I have to say, with Paul, "What if some did not believe?" It is no new thing; for there have always been some who have rejected the revelation of God. What then? You and I had better go on believing, and testing for ourselves, and proving the faithfulness of God, and living upon Christ our Lord, even though we see another set of doubters, and another, and yet another ad infinitum. The gospel is no failure, as many of us know.
C. H. Spurgeon


9 comments:

Stan McCullars said...

I can't help but think of NT Wright and his new perspective on Paul.

donsands said...

"..the history of philosophy is a history of fools, a history of human folly.... Philosophy is like a kaleidoscope."

Some great words to ponder. The prince of preachers could say it like no other.

Thanks for another wonderful quote.

Humanism, pragmatism, and any other ism in the kaleidoscope of philosophy turns the hearts of those in the Church who, for whatever reason, have not embraced and loved the Gospel.

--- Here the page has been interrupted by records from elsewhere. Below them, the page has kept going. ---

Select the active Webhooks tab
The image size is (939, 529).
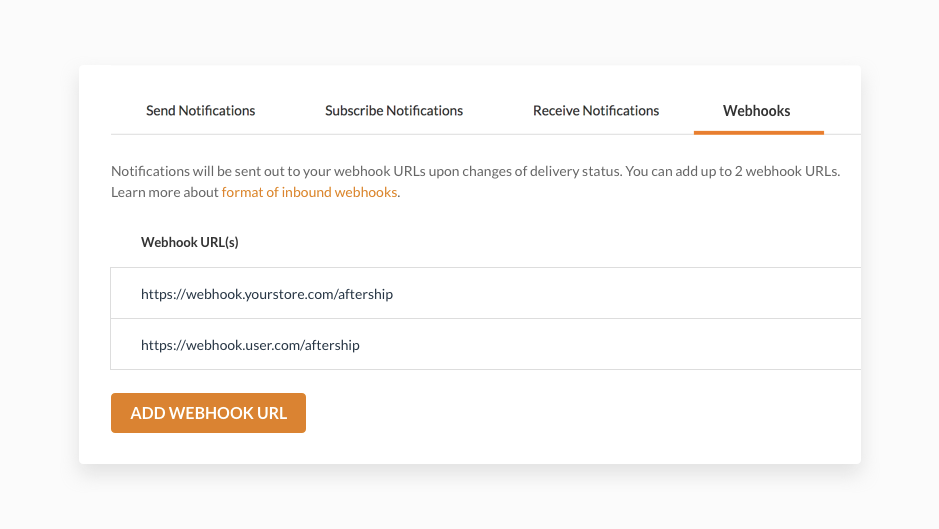[757, 111]
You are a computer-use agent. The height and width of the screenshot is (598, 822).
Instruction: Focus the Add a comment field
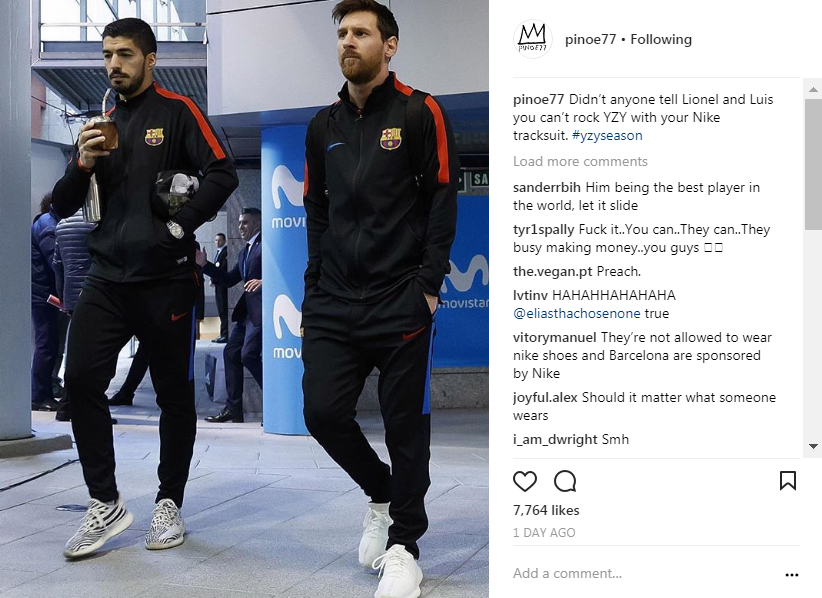coord(645,573)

Paul said, "..of your own selves shall men arise, speaking contrary things".

Patrick Eaks said...

"You and I had better go on believing, and testing for ourselves, and proving the faithfulness of God, and living upon Christ our Lord, even though we see another set of doubters, and another, and yet another ad infinitum. The gospel is no failure, as many of us know." - Spurgeon

Amen! This is the bottom line, keep on keeping on. As the popular hymn says, "though none go with me I still will follow". Heb 12:2 - Looking unto Jesus the author and finisher of our faith; who for the joy that was set before him endured the cross, despising the shame, and is set down at the right hand of the throne of God. What others say, what others do should not matter to us. We must continue to press on.

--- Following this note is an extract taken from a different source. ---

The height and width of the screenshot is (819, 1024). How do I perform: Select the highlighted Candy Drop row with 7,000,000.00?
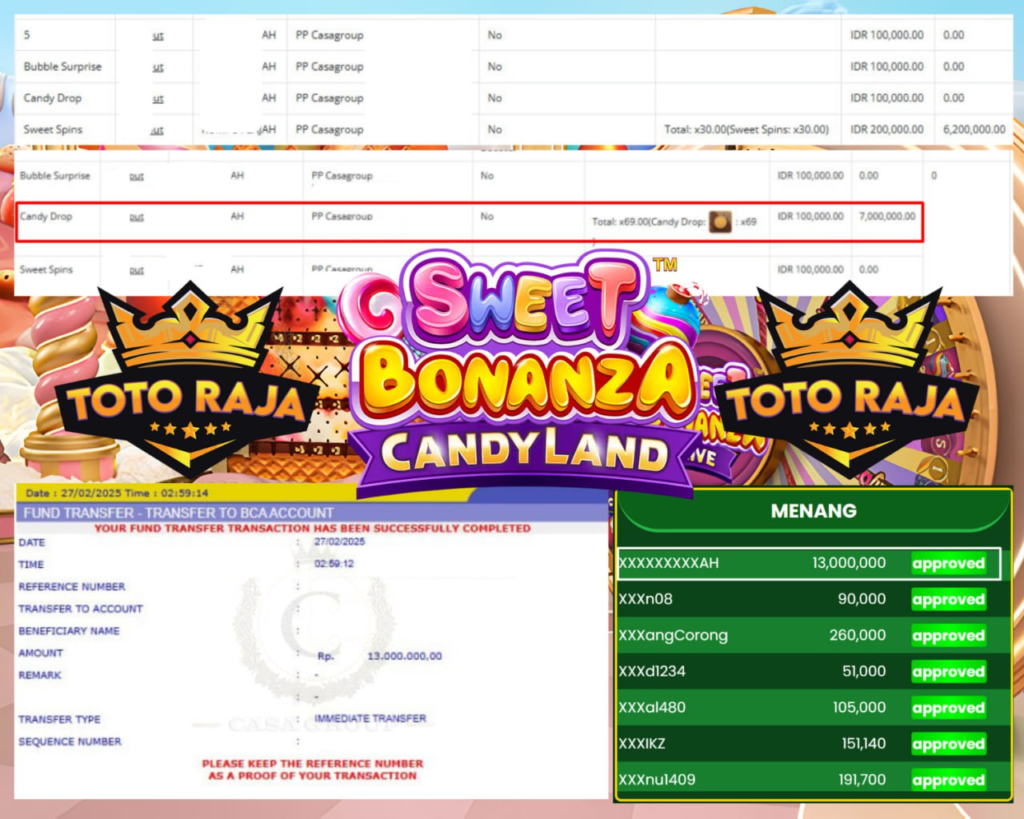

Thanks to Phil for this encouraging post.

stratagem said...

What a farsighted man. I am struck by the cultural shift that has occurred since his time, in that at the time CHS wrote this, the Gospel and religion were considered interchangeable:

"Some will say, 'If So-and-so, and So-and-so do not believe the gospel, then religion is a failure.'"

Separately, his comment about evolution is still yet to be fulfilled; yet I suspect will be fulfilled nevertheless, at some point.

Tim said...

Although the evolution philosophy is still with us after more than a century, there has been enough, um, evolution within the philosophy (I guess that would make it microevolution) that current adherents can mock the naivete of early adherents.

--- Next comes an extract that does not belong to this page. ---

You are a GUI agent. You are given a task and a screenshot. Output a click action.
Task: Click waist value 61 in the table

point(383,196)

I suppose that evolution will be free to evolve as long as it adheres to the "gotta rule out a Creator" Prime Directive.

Citizen Grim said...

"Philosophy is like a kaleidoscope."

Great line.

Darrin said...

Of course with the gospel, unlike the steam engine, we don't have to wait and see if it will be a success. It has been such from ancient times.

Something can be gained from some philosophers, as Calvin seems to make evident early in Institutes. But you do have to tiptoe through a field of snares.

As was commented, the falsehood of evolution has sadly been with us 100+ years, despite Spurgeon's optimism. In fact, the modern pragmatism, where the worldly successes in our churches (bigger crowds, more cash, stimulated emotions) justify the means to achieve them, along with the modern Arminianism, which perhaps promotes man's next step in evolution (since we have developed the ability to choose good of our own wisdom), may show that the theory of evolution is alive and well, especially in the church.

Dr. Paul W. Foltz said...

The Gospel of God's grace never fails to save those whom the Father gave to Christ, in the covenant of grace.

eastendjim said...

The philosophy of evolution will die a very slow death because it's adherents do not consider it a philosophy but a fact.

All observational science that contradicts the present theory is merely reinterpreted and reshaped to fit into the theory. Evolution is considered the ultimate fact and all other facts are interpreted through that fact.

It's kind of like the way my brother did board puzzles when he was little. He would make the pieces fit where he wanted them to fit even if it meant putting grass in the sky and clouds in the middle of a horse.

He eventually grew out of it because he was willing to listen to others. I don't know many evolutionists who appear willing to listen. Not to human beings anyway.